For more information: LetsMove.gov
Black Bean Burgers
2 (15-ounce) cans low-sodium black beans, drained and rinsed
1 ripe banana, mashed
1 cup breadcrumbs
3 tablespoons chopped fresh basil
1 teaspoon dried oregano
1 1/2 teaspoons ground cumin
1/2 teaspoon sea salt
1/4 teaspoon pepper
Nonstick cooking spray
6 whole-wheat hamburger buns
Optional topping: 1 avocado, sliced or mashed
In a large bowl, mash black beans and banana together. Stir in breadcrumbs, basil, oregano, cumin, salt and pepper and mix until ingredients are well incorporated. Form mixture into 6 equally sized patties.
Warm a large nonstick skillet over medium heat. Lightly coat pan with cooking spray, and gently place patties into skillet. Cook for 4 minutes, flip patties over and allow to cook another 4 minutes. Place each heated-through black bean burger onto a whole-wheat bun and top with avocado, if desired.
Per burger, without bun: 279 calories (6 percent from fat), 2 grams total fat (trace saturated fat), no cholesterol, 52 grams carbohydrates, 15 grams protein, 212 milligrams sodium, 9 grams dietary fiber.
Per burger, with bun: 449 calories (10 percent from fat), 5 grams total fat (3 grams saturated), no cholesterol, 81 grams carbohydrates, 22 grams protein, 477 milligrams sodium, 12 grams dietary fiber.
Makes 6 servings
10 ounces fresh kale, chopped
2 teaspoons olive oil
1/4 teaspoon sea salt
Preheat oven to 400 degrees.
In a large bowl, gently toss kale with olive oil and salt until evenly coated.
Spread kale mixture evenly over a nonstick baking sheet and place in oven for 12 minutes, or until the kale is crispy.
Per serving: 37 calories (40 percent from fat), 2 grams total fat (trace saturated fat), no cholesterol, 5 grams carbohydrates, 2 grams protein, 99 milligrams sodium, 1 gram dietary fiber.

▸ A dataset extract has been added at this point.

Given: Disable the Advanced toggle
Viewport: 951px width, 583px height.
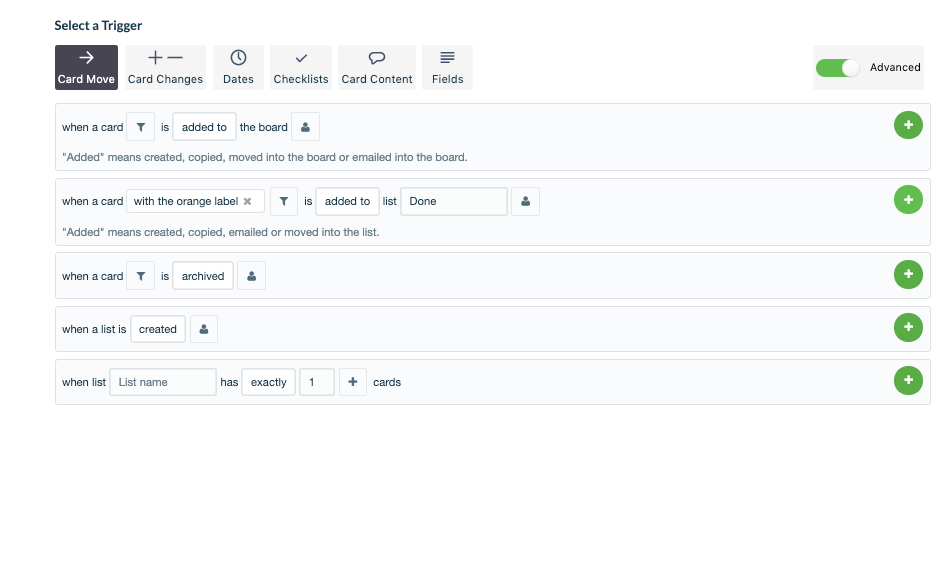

Jasmine’s Freeze Out Smoothie
Makes 1 serving
1 cup organic skim milk
1 cup frozen mixed berries
1/2 cup fresh, cleaned spinach leaves
In the bowl of a blender, combine milk, berries and spinach until ingredients are well incorporated and the consistency of a thick shake.
Pour into a serving glass and serve immediately.
Per serving: 159 calories (17 percent from fat), 3 grams total fat (2 grams saturated), 10 milligrams cholesterol, 25 grams carbohydrates, 9 grams protein, 136 milligrams sodium, 6 grams dietary fiber.